There is no dying fall. We find all the principal characters assembled ashore, at Jack Aubrey’s ancient inherited estate in Devon. He, needless to say, is enmeshed in litigation and trouble, as he always is on land. He has no money and a frigid wife. His neighbour wants to enclose a parish common; Jack, a true old Tory, wants to stop such modern nonsense, regardless of the fact that this brings him into conflict with the admiral commanding the Brest blockade, where Jack should be but isn’t. Stephen Maturin and his far from frigid wife, Diana, are there too; so are various children (O’Brian pretends not to like children but writes about them – at least when they are not babies – with wonderful sympathy), horses, dogs, prizefighters, gamekeepers and publicans. A whole village comes to life to prove that although Jack Aubrey may be out of his element on land, the author of Testimonies is not.
We proceed back to sea (having learnt, incidentally, all we need to know about the law of enclosures and the customs of Regency prizefighters). But things are bleak: Aubrey’s marriage is on the rocks; Maturin’s money is lost too; worst of all, peace threatens and the end of all promotion and prize money. We begin to be alarmed: is O’Brian going to take our friends of seventeen volumes into disaster and tragedy? He has the range and the power to do it if he chooses, and he is no sentimentalist. But no: things turn; the sun comes out; best of all – because it proves another volume is on the way – Bonaparte escapes from Elba.
What is it that makes O’Brian such a compelling storyteller? He is exceptionally learned, and his irony and sense of fun preclude pedantry. He knows how to deploy suspense, bathos and surprise with a sure touch. Like Walter Scott, he can sketch great events as the background to personal drama.

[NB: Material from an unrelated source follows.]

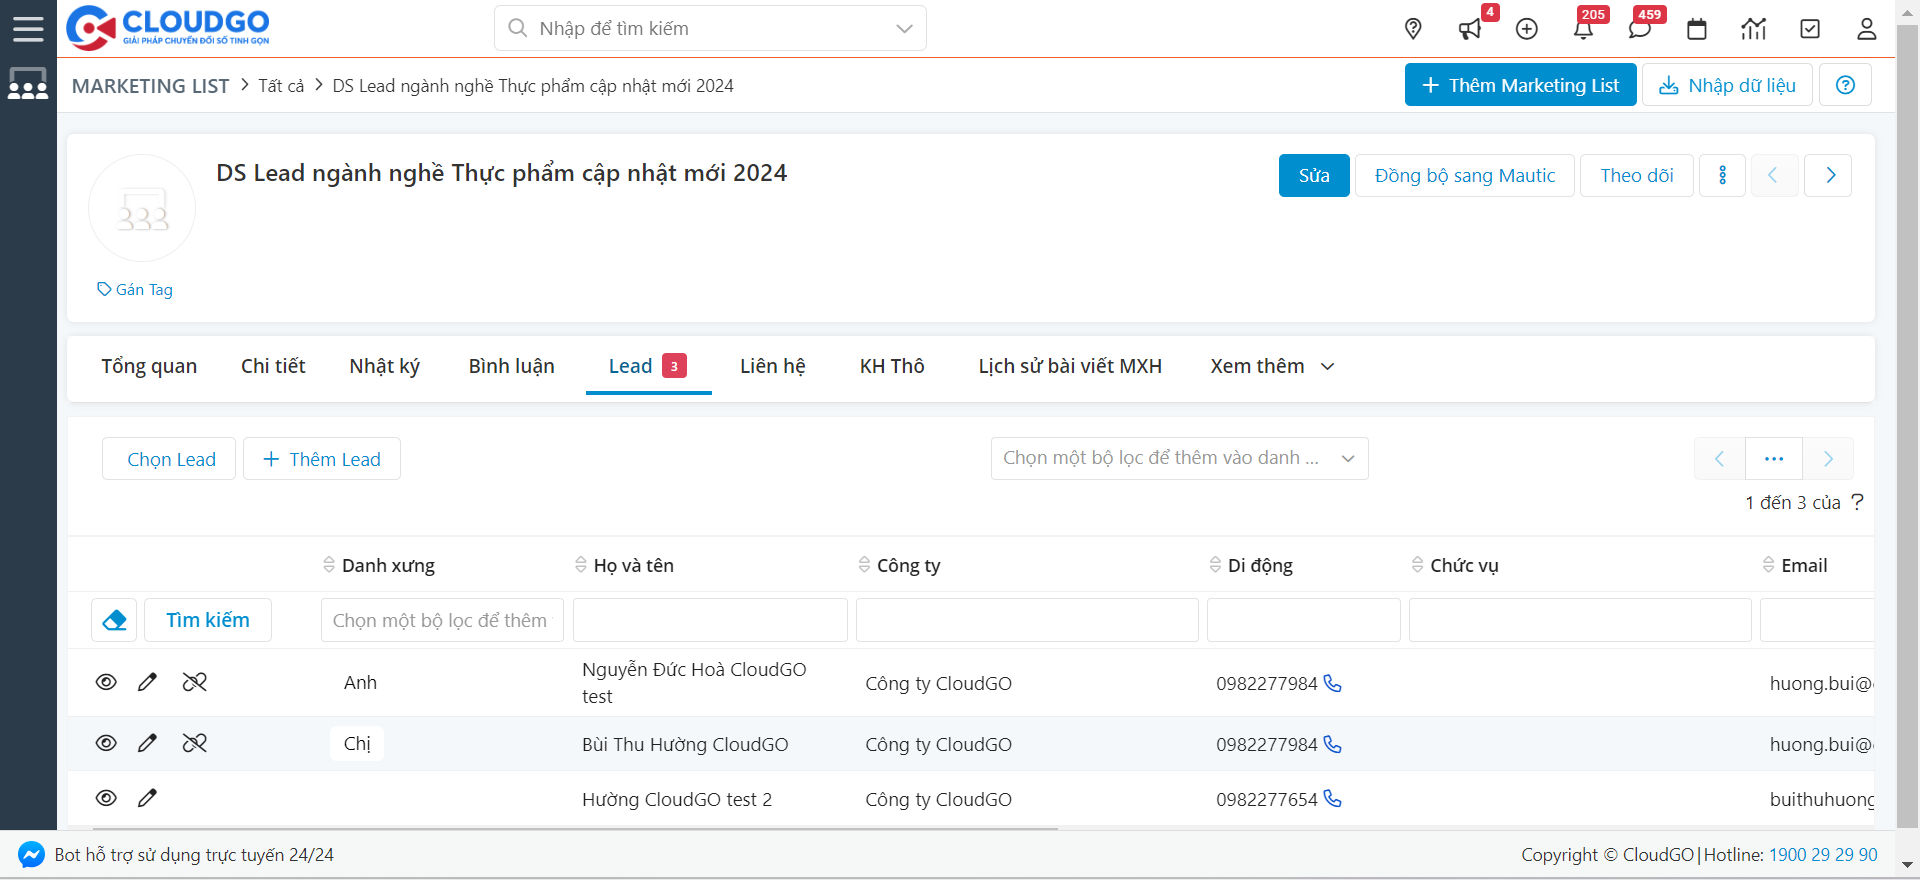Open the Danh xưng filter dropdown
Image resolution: width=1920 pixels, height=880 pixels.
click(x=441, y=620)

It is the latter that is the centre of our interest; the people are not just put there as an excuse for the history. He is necessarily ruthless, like all novelists who tell the truth; horror is not denied; the heart of darkness is recognised. He is a quite wonderful writer about nature, truly in Conrad’s class at sea, and perhaps better on land. He can write about a great two-decker ship of the line racing towards unseen gunfire through foam, squalls and fog, lit only by battle lanterns, in a way raises in us both the excitement and the fear; his horses and dogs and his old English countryside, with its birds and its trees and its smallholding yeomen, would be recognised by Constable and please Surtees. Above all, he can make us share his values – and can any novelist succeed unless he leads us first to understand the moral world he inhabits and then to share it? It is this certainty of value, combined with the gentleness and irony with which O’Brian treats the inevitable human failings of his characters, that makes more distinguished critics than this one mention Austen as the presiding genius of O’Brian’s writing; ‘an affiliation’, according to the New Yorker ‘of which she need not be ashamed’.
I am an unabashed evangelist for Patrick O’Brian, not just for the writer of this extraordinary series – surely now safe for ever among the very select band of successful sequential novels – but also for O’Brian the biographer of Picasso and Joseph Banks; O’Brian the poet and short-story writer; O’Brian the translator of de Beauvoir.
If Yellow Admiral had been no good, I would not have written about it; my disappointment and my affection for the man would have led me to find excuses in overwork connected with the Budget, or some such nonsense. But I need not have worried; this craftsman does not let down his admirers. Now, please, let us have number nineteen.